While looking at my Facebook news feed this morning, I ran across an article that a friend found interesting — Top 10 Scariest Food Additives, by David Zinczenko with Matt Goulding. While I certainly applaud their effort, I can think of a few more that should have made the list. Be warned though, if you’re about to eat, you may end up loosing your appetite!
The first food additive that deserves a place in the top 10 is “pink slime”. If you eat ground beef that you didn’t grind yourself, I’d be willing to bet you’ve had the stuff. Essentially, a beef packager can take all the trimmings from a carcass that aren’t useful for anything else, and they can turn them into pink slime. The process involves taking those left-overs that aren’t fit for anything else and separating the meat from the fat. Then the meat is treated with ammonia (to kill pathogens), and it’s added back into finished ground meat products. According to Wikipedia’s article on pink slime, “It rarely comprises more than 25 percent of the final meat product that consumers purchase.” Now you can’t tell me that’s good for us, but what’s scarier is that it doesn’t have to be disclosed because it’s a process and not an ingredient.
Meat glue (transglutaminase) rates pretty high on my list too. This little beauty allows butchers or processors to “glue” beef, lamb, or even chicken scraps into a larger, and usually much more expensive, cut of meat. Meat glue is made from an enzyme in beef or pork blood, and here in the US, nobody has to tell us we’re eating it. What’s worse, butchers are usuually fooled by “prime” cuts that have been produced using meat glue.

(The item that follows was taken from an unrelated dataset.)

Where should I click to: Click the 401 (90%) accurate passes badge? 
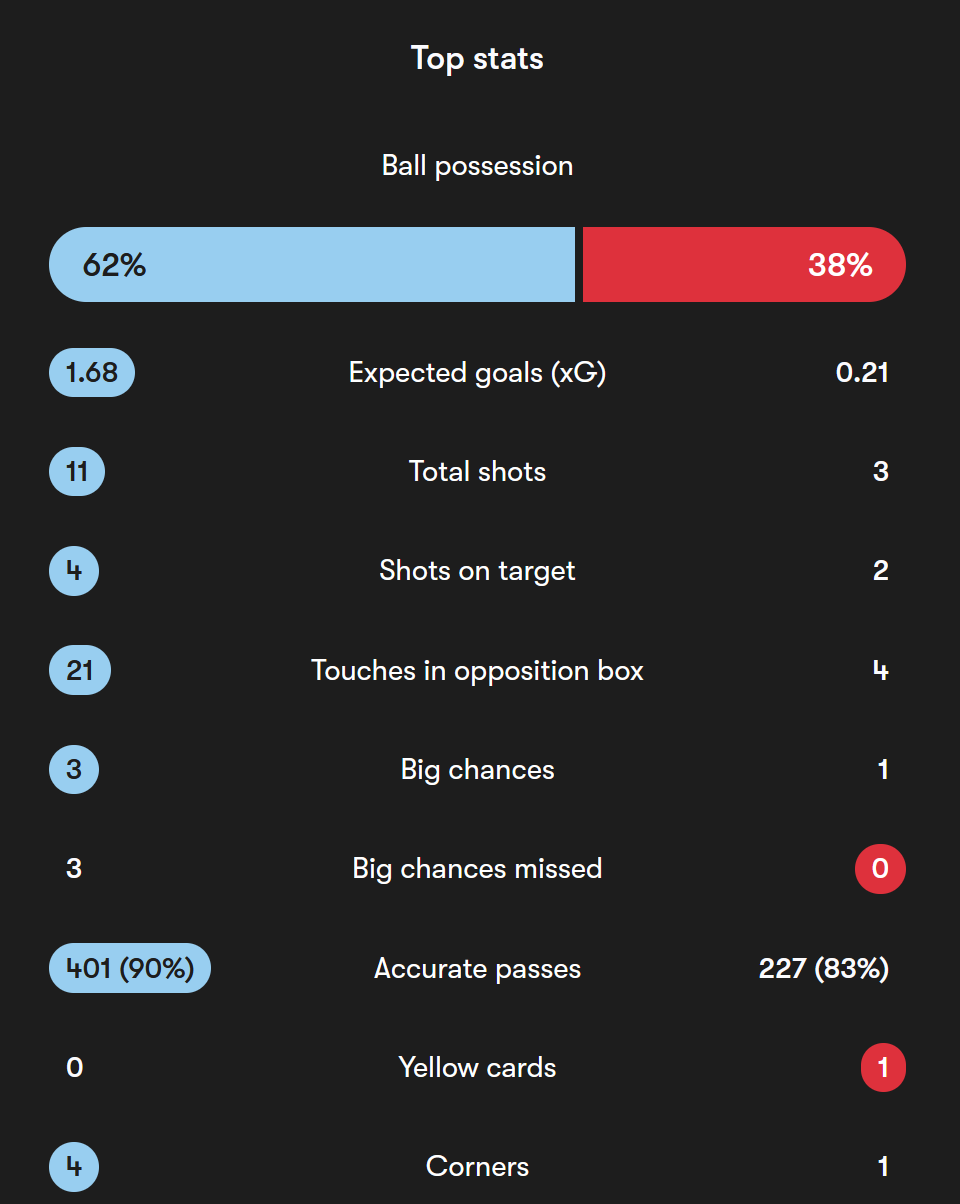(130, 968)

To me, though, the scaries part about meat glue is the fact that you could get really sick eating these cuts of meat if they aren’t cooked “well done”. Now, that might not be a problem for some of you, but it is for me because I like my beef rare. If I were to get a T-bone cut from a meat-glued piece of beef, I’d have no way to know that I should cook it to a much higher internal temperature than I would otherwise use. In essence, meat-glued cuts are like groound meat. They have lots of surface area (in the beginning) on which bacteria can grow, but the meat glue hides all that surface area on the inside of your meat. It’d be like eating a rare burger from beef that you didn’t just grind yourself. The pathogen risk is unacceptable, especially since its use isn’t disclosed.
And for those of you who’re thinking, “I’ll just become a vegetarian,”, or, “Thank goodness I don’t eat meat,”, I’ll share this little treasure.

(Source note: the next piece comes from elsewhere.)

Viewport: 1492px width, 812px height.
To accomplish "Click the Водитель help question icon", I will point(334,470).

Yes, that’s right, scientists expect people to eat plastic to make rice go further! And you can bet that if they pull that one off, it’ll start happening here too, and of course, nobody will bother telling us about it.

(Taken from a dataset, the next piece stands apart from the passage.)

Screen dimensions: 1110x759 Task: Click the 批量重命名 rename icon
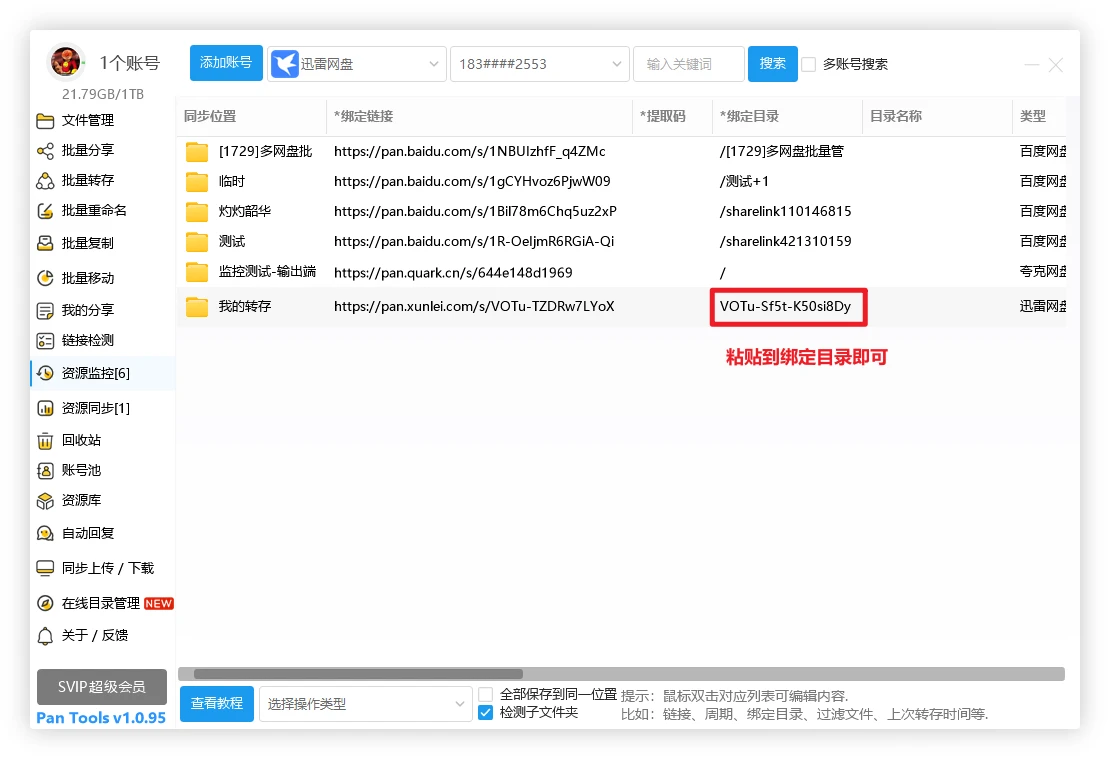pos(45,211)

The moral to this food additive horror show, in my view, is two-fold. Cook from whole hoods as often as you can, and get your butt in gear and GROW something safe and tasty for you and your family. Even reading labels won’t keep us safe from dangerous food production practices. And since those of us who have less money for food often buy things that are likely to be more poisoned, we put ourselves at risk by something as simple as sitting down to a meal with family. So let’s eat fresh, let’s eat local, and let’s help those we care about to do the same.